- Exercise brief:
The lines to extract begin at the line that contains "Image resolution: width=1610" and run through the last line of the listing; reproduce them exactly, minus any pictures.

- Input data:
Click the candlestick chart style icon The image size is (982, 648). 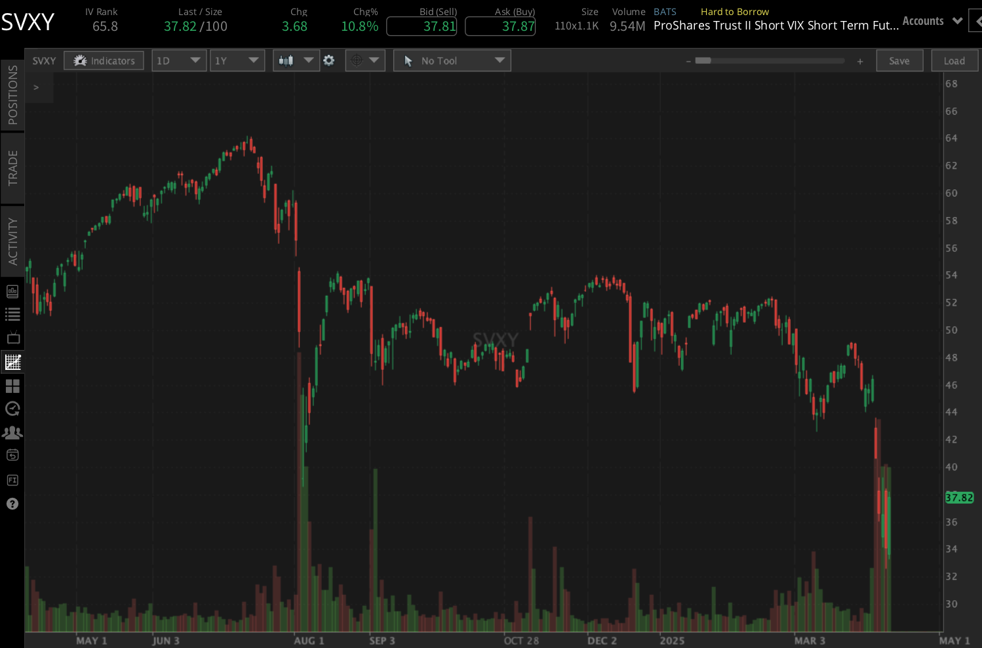coord(287,60)
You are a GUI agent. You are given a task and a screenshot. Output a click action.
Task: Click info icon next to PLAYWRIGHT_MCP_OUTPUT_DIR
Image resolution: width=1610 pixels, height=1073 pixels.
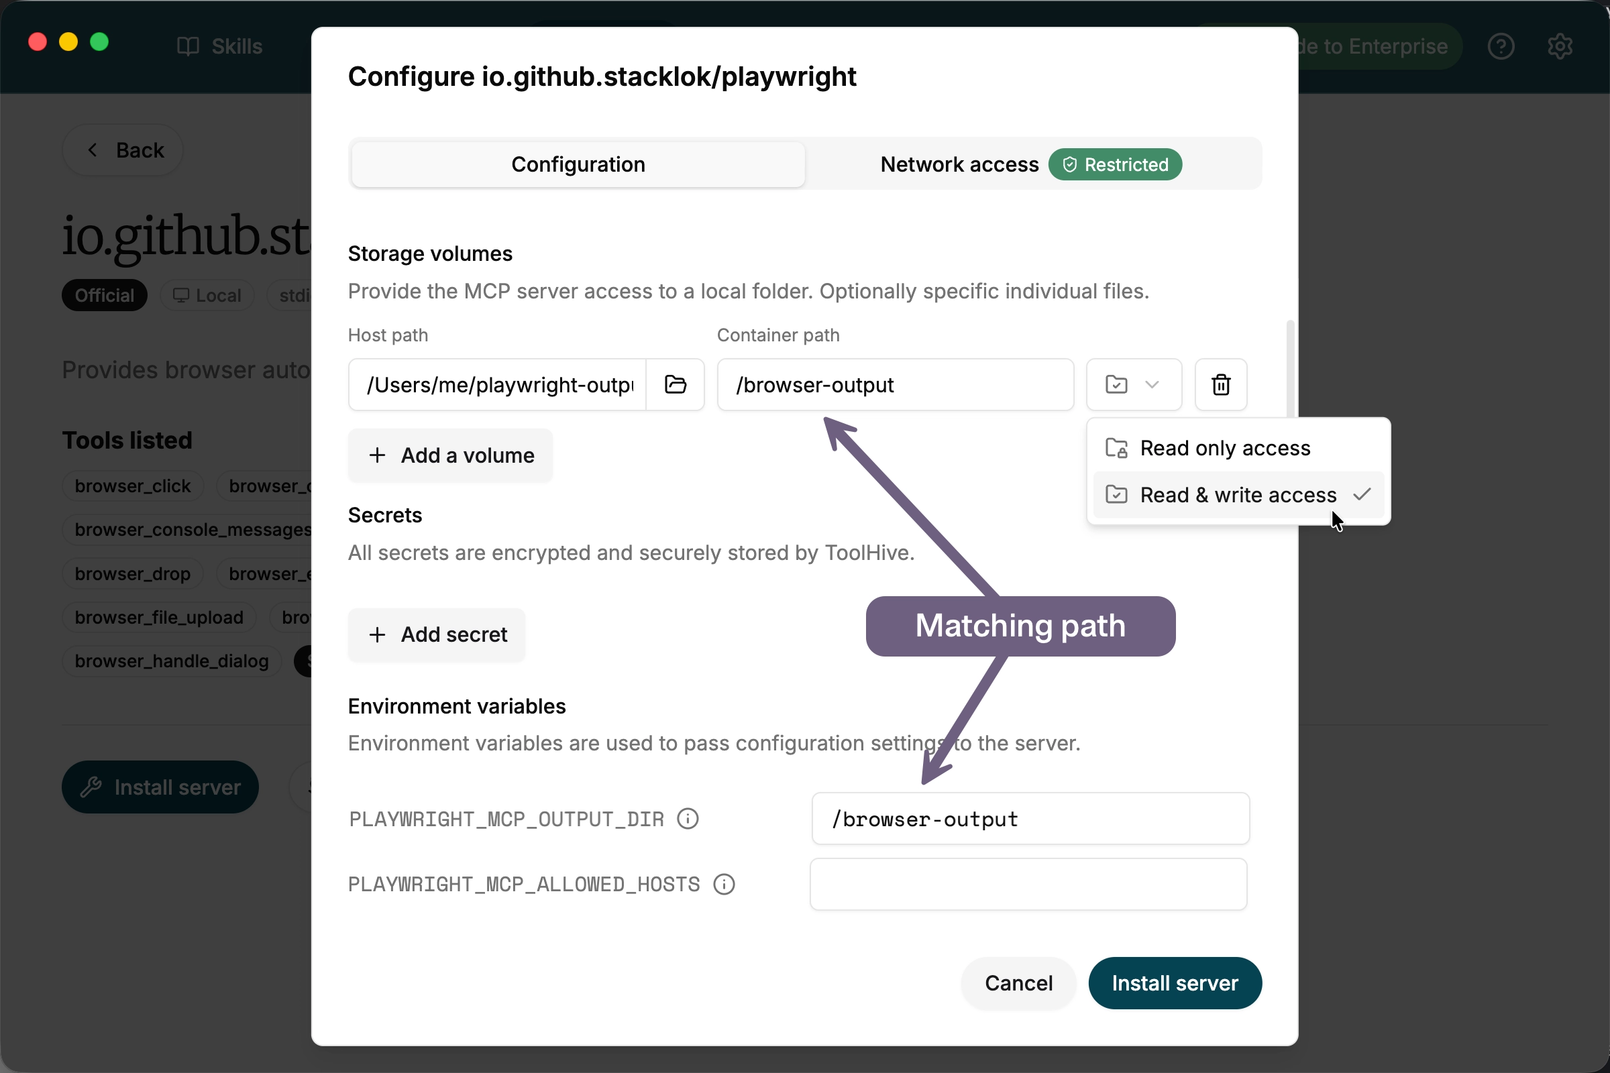pos(687,818)
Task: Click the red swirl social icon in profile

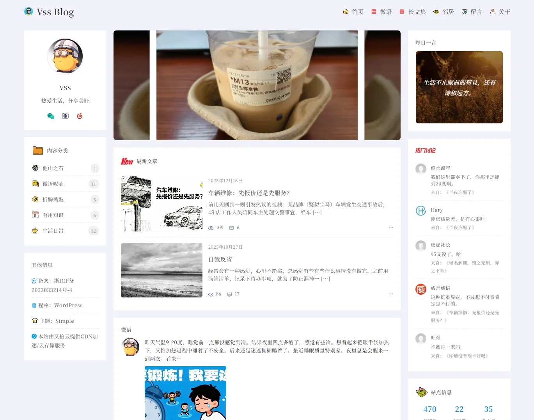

- Answer to this task:
Image resolution: width=1610 pixels, height=1073 pixels.
pos(687,818)
Task: Click the red swirl social icon in profile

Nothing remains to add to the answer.